Ficava assim por completo, encurralado o conflito colocado pelo Roteiro e que permanece até os dias atuais. Todas as práticas exercitadas para lidar com a diferença dos povos naturais que se viu até aqui, constantes nos roteiros dos viajantes, missionários, filósofos e juristas, resultaram quase sempre das diferentes articulações sobre o que era considerada uma aberração e por isso mesmo se procurava ordenar o que não se entendia por intermédio de esquema classificatório sob o efeito dos critérios etnocêntricos, a serem conhecidos como modelo de verdade superior por assim lhes parecer racional.

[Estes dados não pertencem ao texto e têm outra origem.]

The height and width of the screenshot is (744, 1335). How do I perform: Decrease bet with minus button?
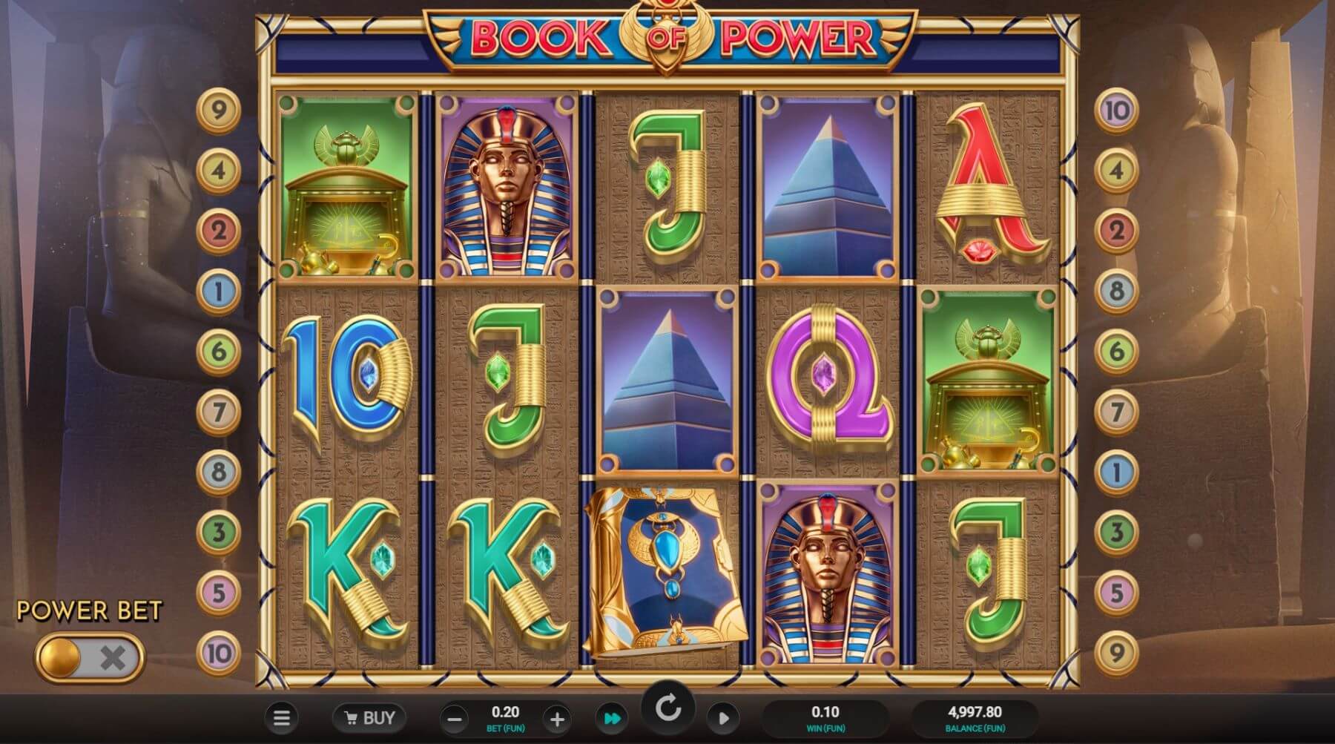(455, 719)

Essa noção de verdade, como sentido de identidade, também se encontra no interior dos povos naturais. Os Tenetehara, conhecidos como Guajajara (os donos do cocar) circunscrito na região do Município de Grajaú e Barra do Corda, área delimitada da pesquisa, tem no seu nome este sentido. Tenetehara = Tem (ser) ete (verdadeiro, real) hara (nós): “nós somos o povo verdadeiro”. Este nome – Guajajara - lhes foi atribuído pelos Tupinambás ficando assim sendo chamados pelos moradores regionais que se instalavam nas proximidades de suas moradas.

O acúmulo de diferentes grupos num curto espaço de tempo numa mesma região premidos pela violência dos colonizadores que os cercavam tanto pelo litoral quanto pelo sertão fez com que a região fosse palco desse conflito social por um largo período, de encontro e de desencontro de lutas étnicas e sociais cujas temporalidades históricas fizeram um tempo desigual, mas que, no entanto estão juntos na complexidade, somando uma distância, de vários tempos históricos compostos e mediados por um conjunto de relações.

Certo é que a política indigenista da primeira metade do século XIX comporta várias interfaces. A maior das práticas foi a que sintonizava o Estado e a população da Província por meio das guerras justas, descimentos e limpeza das áreas pelo

extermínio executado por grandes proprietários produtores, fazendeiros e populares. Embora o Estado e a Igreja justificassem tais ocorrências com a pretensão de salvação das almas e um pouco mais tarde pretendiam permitirem-lhes a ascensão na escala evolutiva pelo viés da ideologia positivista do estágio do primitivo ao civilizado para depois, no final de tão longo extermínio concluir com a metáfora irônica: “matar nunca, morrer se preciso for” (ZANONI, 1999, p. 25 et seq.).

Se estas práticas foram inspiradas e idealizadas sempre a partir de aportes teóricos cristãos ou racionalistas, cimentados nos arquivos eurocêntricos, não parece ser tão autodestrutiva a idéia apontada por Bhabha (2001, p. 43), de que “a teoria é necessariamente a linguagem de elite, dos que são privilegiados social e culturalmente”. Estes, afirma o autor, “são tidos como eternamente isolados das exigências e tragédias históricas dos condenados da terra”.

Como se percebe, teoria e prática nem sempre estão em concordância. Se a empiria, a realidade, só ser manifesta pela voz de uma teoria, a teoria, quase sempre arbitrariamente, só deixa se manifestar o que de fato lhe interessa, o que interessa à elite racionalista que a tudo submete à lógica de sua teorização e racionalização.